» Records contained in a dataset:
- - -

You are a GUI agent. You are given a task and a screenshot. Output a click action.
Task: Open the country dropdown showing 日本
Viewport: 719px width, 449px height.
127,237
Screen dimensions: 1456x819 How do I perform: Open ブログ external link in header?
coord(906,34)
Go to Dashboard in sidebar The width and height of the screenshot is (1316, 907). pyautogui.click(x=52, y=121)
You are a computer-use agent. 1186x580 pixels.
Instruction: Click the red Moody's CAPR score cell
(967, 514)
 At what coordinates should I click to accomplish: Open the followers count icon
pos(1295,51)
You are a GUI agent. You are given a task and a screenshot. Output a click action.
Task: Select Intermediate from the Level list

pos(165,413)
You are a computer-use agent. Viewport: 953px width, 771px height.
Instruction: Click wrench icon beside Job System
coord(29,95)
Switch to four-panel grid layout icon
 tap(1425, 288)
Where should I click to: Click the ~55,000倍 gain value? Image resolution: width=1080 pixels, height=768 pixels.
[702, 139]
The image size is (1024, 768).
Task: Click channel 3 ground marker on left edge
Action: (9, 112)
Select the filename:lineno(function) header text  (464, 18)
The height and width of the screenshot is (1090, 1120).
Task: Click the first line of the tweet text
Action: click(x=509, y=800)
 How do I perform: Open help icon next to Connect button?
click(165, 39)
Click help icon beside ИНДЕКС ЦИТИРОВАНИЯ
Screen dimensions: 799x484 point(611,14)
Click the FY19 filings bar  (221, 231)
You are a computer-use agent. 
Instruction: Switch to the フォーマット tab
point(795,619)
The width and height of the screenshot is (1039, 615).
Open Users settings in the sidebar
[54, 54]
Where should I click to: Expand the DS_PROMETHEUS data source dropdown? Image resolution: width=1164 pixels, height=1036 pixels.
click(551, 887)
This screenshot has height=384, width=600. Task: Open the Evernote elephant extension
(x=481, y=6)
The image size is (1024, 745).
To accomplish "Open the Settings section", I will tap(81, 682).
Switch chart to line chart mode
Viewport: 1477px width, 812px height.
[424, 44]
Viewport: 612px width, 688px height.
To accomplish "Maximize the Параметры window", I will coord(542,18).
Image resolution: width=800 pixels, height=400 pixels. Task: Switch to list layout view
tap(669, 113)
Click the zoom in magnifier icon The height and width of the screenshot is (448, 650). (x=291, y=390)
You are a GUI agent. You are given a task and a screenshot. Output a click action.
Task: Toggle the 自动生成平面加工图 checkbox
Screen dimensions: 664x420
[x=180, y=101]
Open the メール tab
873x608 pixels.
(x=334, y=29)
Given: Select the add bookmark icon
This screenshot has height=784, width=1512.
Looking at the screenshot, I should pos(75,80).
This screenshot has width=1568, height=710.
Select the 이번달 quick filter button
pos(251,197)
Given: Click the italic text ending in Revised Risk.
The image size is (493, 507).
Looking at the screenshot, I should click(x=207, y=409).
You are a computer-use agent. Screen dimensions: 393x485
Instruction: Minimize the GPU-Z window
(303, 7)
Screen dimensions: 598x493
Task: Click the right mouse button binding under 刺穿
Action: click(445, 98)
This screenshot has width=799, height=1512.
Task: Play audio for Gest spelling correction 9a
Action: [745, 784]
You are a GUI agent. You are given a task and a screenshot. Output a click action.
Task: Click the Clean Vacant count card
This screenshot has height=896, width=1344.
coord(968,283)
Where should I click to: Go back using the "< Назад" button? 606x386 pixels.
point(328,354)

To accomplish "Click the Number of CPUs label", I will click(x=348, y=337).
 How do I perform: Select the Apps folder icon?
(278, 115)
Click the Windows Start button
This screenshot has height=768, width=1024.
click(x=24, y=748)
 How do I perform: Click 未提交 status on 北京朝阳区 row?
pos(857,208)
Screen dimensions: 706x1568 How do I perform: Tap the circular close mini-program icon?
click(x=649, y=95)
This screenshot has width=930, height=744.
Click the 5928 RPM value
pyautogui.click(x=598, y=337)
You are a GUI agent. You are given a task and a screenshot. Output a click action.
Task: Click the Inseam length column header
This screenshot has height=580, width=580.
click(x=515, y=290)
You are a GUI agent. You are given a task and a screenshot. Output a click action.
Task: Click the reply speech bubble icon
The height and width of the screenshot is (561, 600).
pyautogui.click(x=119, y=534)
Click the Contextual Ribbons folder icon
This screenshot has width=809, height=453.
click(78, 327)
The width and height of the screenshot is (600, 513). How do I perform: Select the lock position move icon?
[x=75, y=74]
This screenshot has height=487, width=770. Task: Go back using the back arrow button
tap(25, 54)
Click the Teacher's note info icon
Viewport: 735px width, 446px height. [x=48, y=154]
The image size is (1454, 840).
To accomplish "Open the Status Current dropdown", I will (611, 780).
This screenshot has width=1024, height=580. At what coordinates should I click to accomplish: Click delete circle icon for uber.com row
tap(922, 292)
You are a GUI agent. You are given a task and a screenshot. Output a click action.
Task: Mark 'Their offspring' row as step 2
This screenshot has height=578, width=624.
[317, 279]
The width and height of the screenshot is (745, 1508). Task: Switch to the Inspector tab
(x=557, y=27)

- - -

» Goal of the exercise: In full and without changes, give the data above once more.

» Result below:
You are a GUI agent. You are given a task and a screenshot. Output a click action.
Task: Open the country dropdown showing 日本
Viewport: 719px width, 449px height.
127,237
Screen dimensions: 1456x819 How do I perform: Open ブログ external link in header?
coord(906,34)
Go to Dashboard in sidebar The width and height of the screenshot is (1316, 907). pyautogui.click(x=52, y=121)
You are a computer-use agent. 1186x580 pixels.
Instruction: Click the red Moody's CAPR score cell
(967, 514)
 At what coordinates should I click to accomplish: Open the followers count icon
pos(1295,51)
You are a GUI agent. You are given a task and a screenshot. Output a click action.
Task: Select Intermediate from the Level list

pos(165,413)
You are a computer-use agent. Viewport: 953px width, 771px height.
Instruction: Click wrench icon beside Job System
coord(29,95)
Switch to four-panel grid layout icon
 tap(1425, 288)
Where should I click to: Click the ~55,000倍 gain value? Image resolution: width=1080 pixels, height=768 pixels.
[702, 139]
The image size is (1024, 768).
Task: Click channel 3 ground marker on left edge
Action: (9, 112)
Select the filename:lineno(function) header text  (464, 18)
The height and width of the screenshot is (1090, 1120).
Task: Click the first line of the tweet text
Action: click(x=509, y=800)
 How do I perform: Open help icon next to Connect button?
click(165, 39)
Click help icon beside ИНДЕКС ЦИТИРОВАНИЯ
Screen dimensions: 799x484 point(611,14)
Click the FY19 filings bar  (221, 231)
You are a computer-use agent. 
Instruction: Switch to the フォーマット tab
point(795,619)
The width and height of the screenshot is (1039, 615).
Open Users settings in the sidebar
[54, 54]
Where should I click to: Expand the DS_PROMETHEUS data source dropdown? Image resolution: width=1164 pixels, height=1036 pixels.
click(551, 887)
This screenshot has height=384, width=600. Task: Open the Evernote elephant extension
(x=481, y=6)
The image size is (1024, 745).
To accomplish "Open the Settings section", I will tap(81, 682).
Switch chart to line chart mode
Viewport: 1477px width, 812px height.
[424, 44]
Viewport: 612px width, 688px height.
To accomplish "Maximize the Параметры window", I will coord(542,18).
Image resolution: width=800 pixels, height=400 pixels. Task: Switch to list layout view
tap(669, 113)
Click the zoom in magnifier icon The height and width of the screenshot is (448, 650). (x=291, y=390)
You are a GUI agent. You are given a task and a screenshot. Output a click action.
Task: Toggle the 自动生成平面加工图 checkbox
Screen dimensions: 664x420
[x=180, y=101]
Open the メール tab
873x608 pixels.
(x=334, y=29)
Given: Select the add bookmark icon
This screenshot has height=784, width=1512.
Looking at the screenshot, I should pos(75,80).
This screenshot has width=1568, height=710.
Select the 이번달 quick filter button
pos(251,197)
Given: Click the italic text ending in Revised Risk.
The image size is (493, 507).
Looking at the screenshot, I should click(x=207, y=409).
You are a computer-use agent. Screen dimensions: 393x485
Instruction: Minimize the GPU-Z window
(303, 7)
Screen dimensions: 598x493
Task: Click the right mouse button binding under 刺穿
Action: click(445, 98)
This screenshot has width=799, height=1512.
Task: Play audio for Gest spelling correction 9a
Action: [745, 784]
You are a GUI agent. You are given a task and a screenshot. Output a click action.
Task: Click the Clean Vacant count card
This screenshot has height=896, width=1344.
coord(968,283)
Where should I click to: Go back using the "< Назад" button? 606x386 pixels.
point(328,354)

To accomplish "Click the Number of CPUs label", I will click(x=348, y=337).
 How do I perform: Select the Apps folder icon?
(278, 115)
Click the Windows Start button
This screenshot has height=768, width=1024.
click(x=24, y=748)
 How do I perform: Click 未提交 status on 北京朝阳区 row?
pos(857,208)
Screen dimensions: 706x1568 How do I perform: Tap the circular close mini-program icon?
click(x=649, y=95)
This screenshot has width=930, height=744.
Click the 5928 RPM value
pyautogui.click(x=598, y=337)
You are a GUI agent. You are given a task and a screenshot. Output a click action.
Task: Click the Inseam length column header
This screenshot has height=580, width=580.
click(x=515, y=290)
You are a GUI agent. You are given a task and a screenshot. Output a click action.
Task: Click the reply speech bubble icon
The height and width of the screenshot is (561, 600).
pyautogui.click(x=119, y=534)
Click the Contextual Ribbons folder icon
This screenshot has width=809, height=453.
click(78, 327)
The width and height of the screenshot is (600, 513). How do I perform: Select the lock position move icon?
[x=75, y=74]
This screenshot has height=487, width=770. Task: Go back using the back arrow button
tap(25, 54)
Click the Teacher's note info icon
Viewport: 735px width, 446px height. [x=48, y=154]
The image size is (1454, 840).
To accomplish "Open the Status Current dropdown", I will (611, 780).
This screenshot has width=1024, height=580. At what coordinates should I click to accomplish: Click delete circle icon for uber.com row
tap(922, 292)
You are a GUI agent. You are given a task and a screenshot. Output a click action.
Task: Mark 'Their offspring' row as step 2
This screenshot has height=578, width=624.
[317, 279]
The width and height of the screenshot is (745, 1508). Task: Switch to the Inspector tab
(x=557, y=27)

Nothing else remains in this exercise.